▶ [Text provided]:
>> BEGIN
SAM integrates three primary analytical instruments into a single, complex package. A quadrupole mass spectrometer identifies and measures the masses of gases released from heated samples or directly from the atmosphere. A gas chromatograph separates complex mixtures of organic compounds before they enter the mass spectrometer, enhancing detection capabilities. A tunable laser spectrometer provides precise measurements of isotopic ratios in key atmospheric gases like carbon dioxide and methane, which are critical for understanding planetary evolution. The suite also includes a sophisticated sample manipulation system with 74 sealed cups, some containing chemical reagents for wet chemistry experiments to extract organics from minerals, and a pyrolysis oven that can heat samples to over 1000°C.
>> END
▶ [Written task 1]:
In the text on SAM, how many sealed cups does the sample manipulation system contain?
▶ [Written task 2]:
Rewrite the SAM text from "SAM integrates three" to "to over 1000°C.", substituting "water vapor" for "carbon dioxide".

▶ [Data segment]:
>> BEGIN
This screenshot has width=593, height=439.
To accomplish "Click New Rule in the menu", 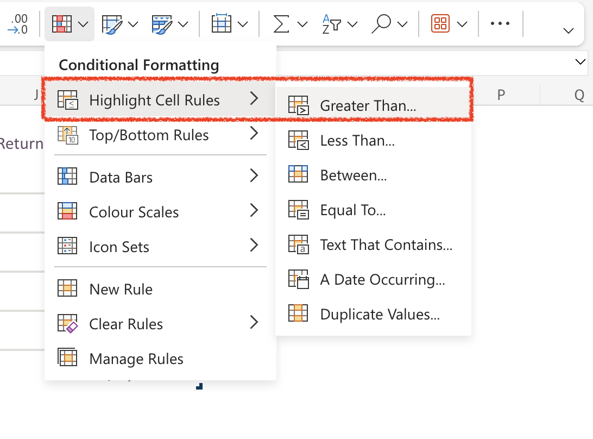I will tap(121, 289).
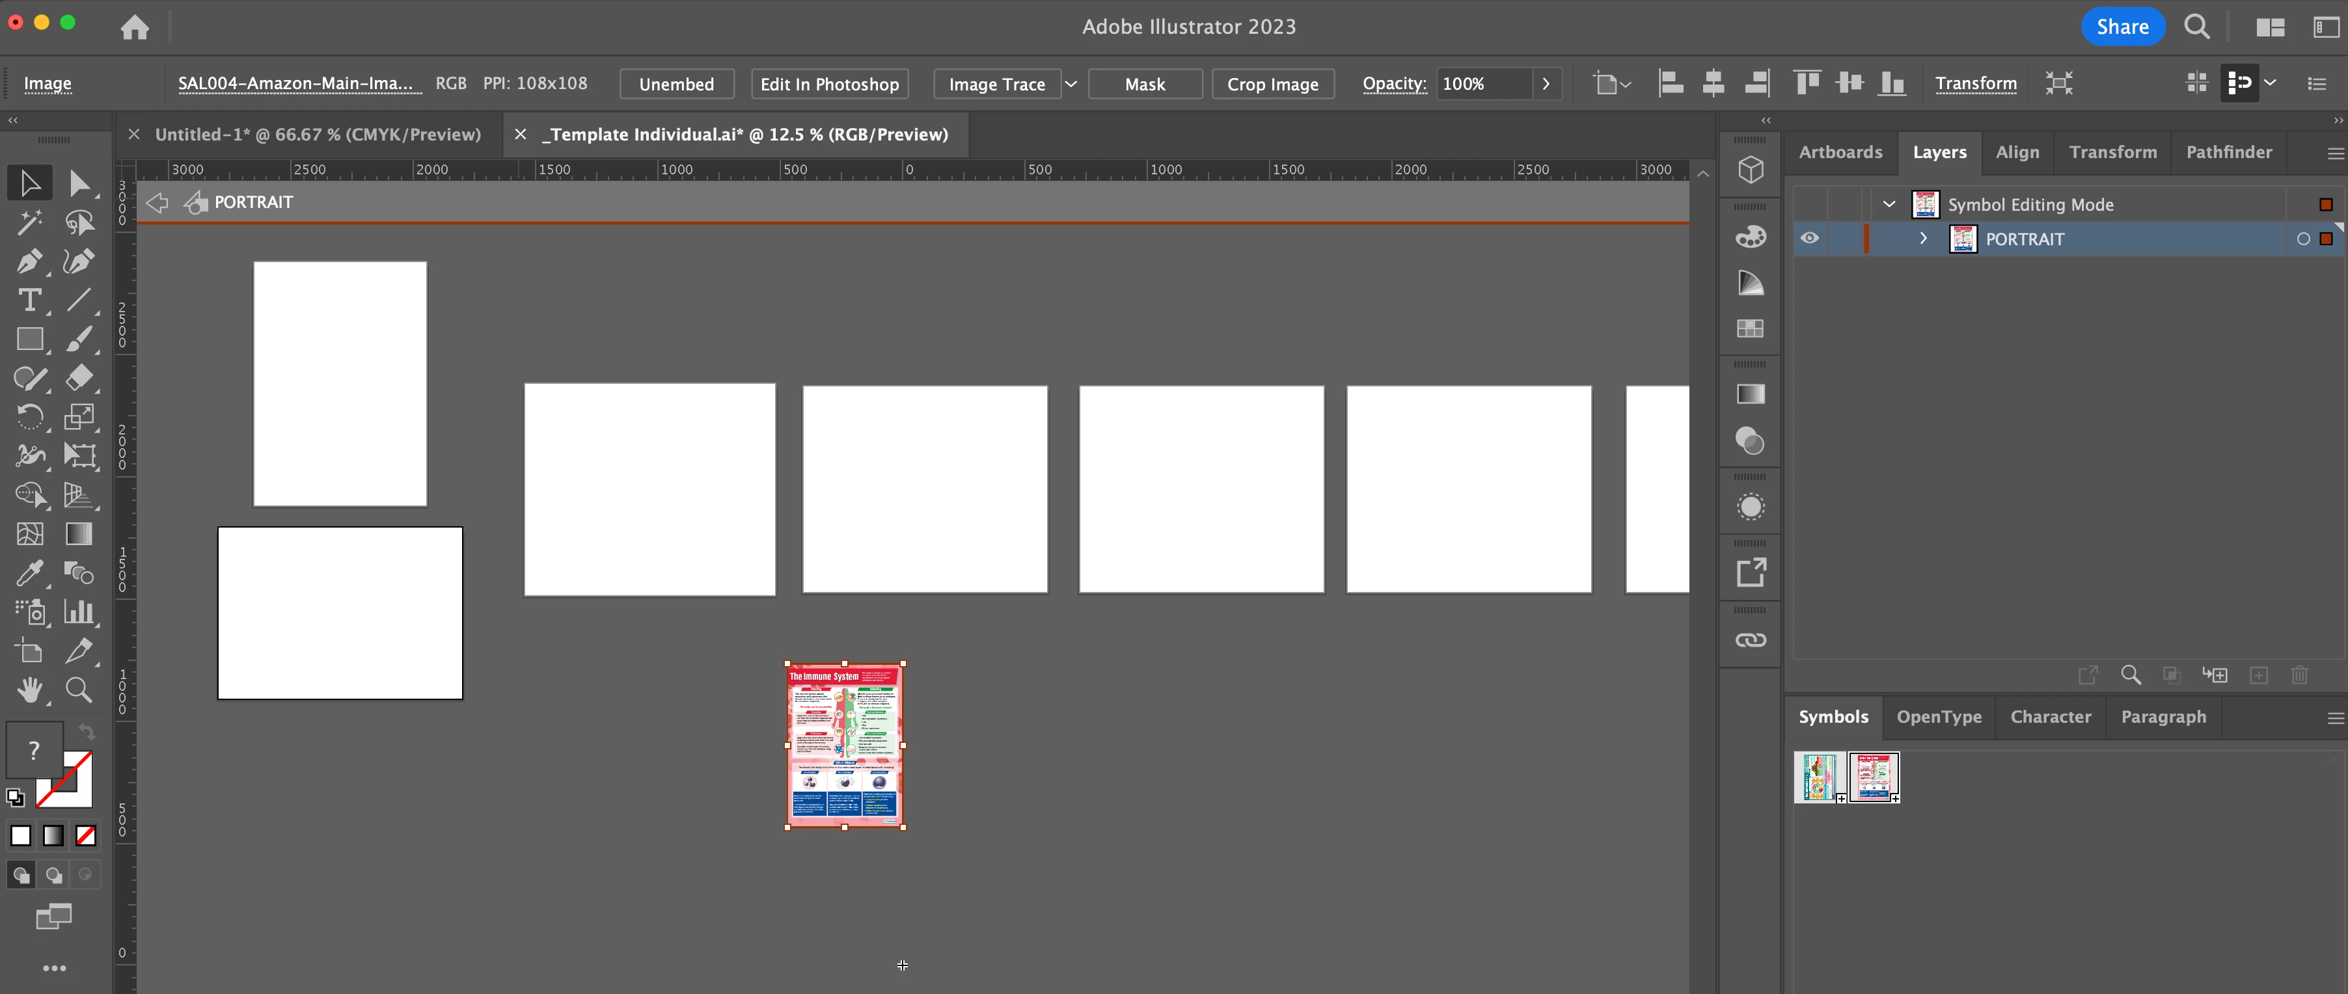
>> END
▶ [Full solution 1]:
74

▶ [Full solution 2]:
SAM integrates three primary analytical instruments into a single, complex package. A quadrupole mass spectrometer identifies and measures the masses of gases released from heated samples or directly from the atmosphere. A gas chromatograph separates complex mixtures of organic compounds before they enter the mass spectrometer, enhancing detection capabilities. A tunable laser spectrometer provides precise measurements of isotopic ratios in key atmospheric gases like water vapor and methane, which are critical for understanding planetary evolution. The suite also includes a sophisticated sample manipulation system with 74 sealed cups, some containing chemical reagents for wet chemistry experiments to extract organics from minerals, and a pyrolysis oven that can heat samples to over 1000°C.